The technique mainly relies on price historical data you can generate with specific technical analysis tools. It comes with enough flexibility to use the strategy either as a stand-alone tactic or in conjunction with other techniques or technical indicators.

If you are not involved in learning much, this option is a good pick, as it does not or seldom requires using fundamentals. At the same time, traders are supposed to stay in touch with substantiating factors, market insights, and major economic events.

Major characteristics:

  • Trade length – the length of trade can vary from short-term and medium to long-term timeframes.
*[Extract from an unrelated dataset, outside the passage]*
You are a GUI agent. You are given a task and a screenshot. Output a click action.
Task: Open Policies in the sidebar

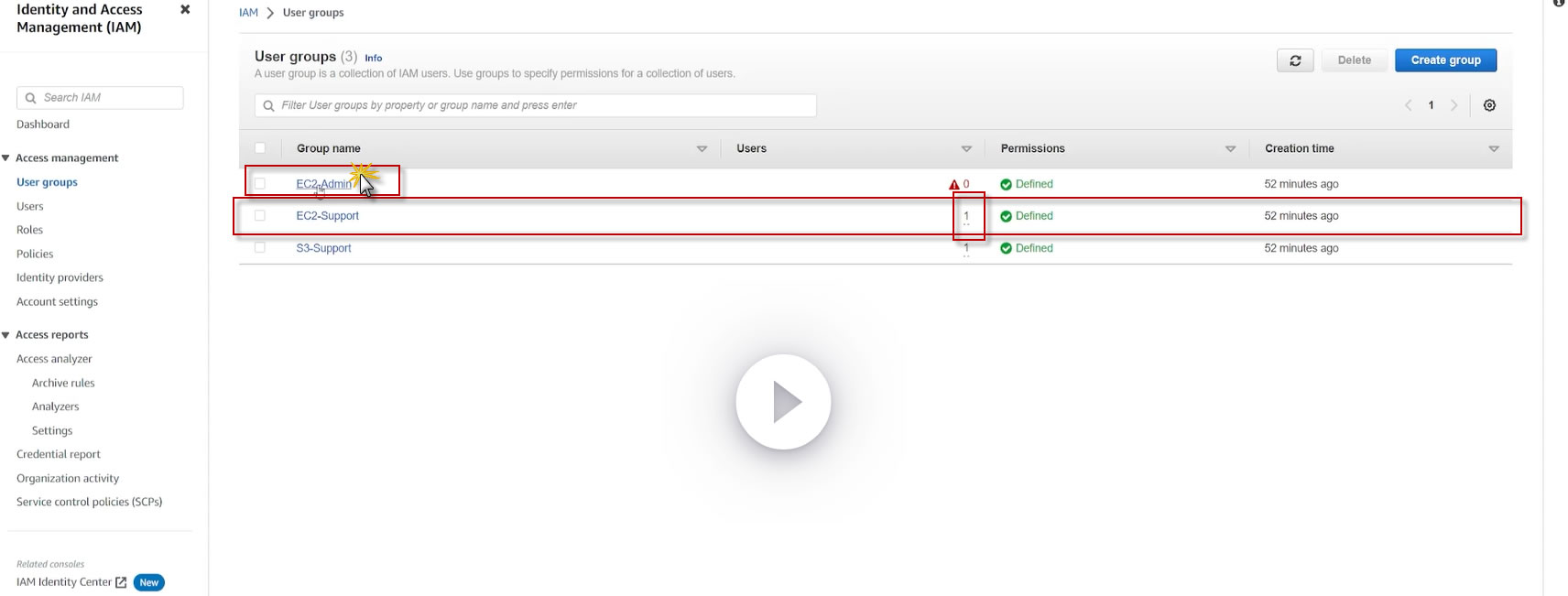[35, 254]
This fact makes it perfect for traders with different styles and backgrounds.
  • Entry/Exit Points – you will need to determine the support and resistance levels using different methods. They involve such popular indicators as Fibonacci retracement, candlesticks, oscillators, etc.

#2. Range Trading Strategy

Just as in the previous techniques, here you will also need to identify the support and resistance levels, as the trade is supposed to be placed around these baseline levels. These currency trading strategies can be a good option for the market with the discernible trend and low volatility. If you decide to use it, you will have to rely mainly on technical analysis.

Major characteristics:

  • Trade length – you will not find a predefined length for range trading. It can fit any timeframe, which also adds flexibility. The integral part of trading is risk management considering the possibility of breakouts taking place.
  • Exit/Entry points – as major timing tools you will need oscillators such as RSI, CCA, and others.

The strategy has specific pros and cons you need to keep in mind.


  • Many trading opportunities.
  • Favorable risk-reward ratio.


  • Long-time investments can be needed.
  • Strongly relies on the use of technical analysis.

#3. Trend Trading Strategy

It is probably one of the simplest techniques utilized by the majority of traders despite their background, experience, or success. All you need is to explore the market in an effort to spot directional momentum and place the buy or sell order. In other words, you need to chase the trend direction.

Major characteristics:

  • Trade length – the strategy mainly refers to medium and long-term timeframes. At the same time, you are free to adopt several frames simultaneously to make the most of the strategy considering the trend’s ability to fluctuate.
  • Entry/Exit points – to find the best entry point, you need to use oscillators. For exit points, traders should make calculations that rely on a positive risk-reward ratio.

Despite its simplicity, trend trading has specific downsides that you also need to consider.


  • A wide range of trading opportunities.
  • Favorable risk-reward ratio.


  • Refers to long-term investment tactics.
  • Strongly relies on the use of technical analysis.

It does not matter which currency trading strategies you prefer the most. They may all come in handy when properly applied. At the same time, you always need to evaluate potential risks and never rely on a single technique. The best way to succeed in Forex trading is to use them in conjunction with other tools, technical indicators, fundamentals, risk management instruments, etc.

This material does not contain and should not be construed as containing investment advice, investment recommendations, an offer of or solicitation for any transactions in financial instruments. Before making any investment decisions, you should seek advice from independent financial advisors to ensure you understand the risks.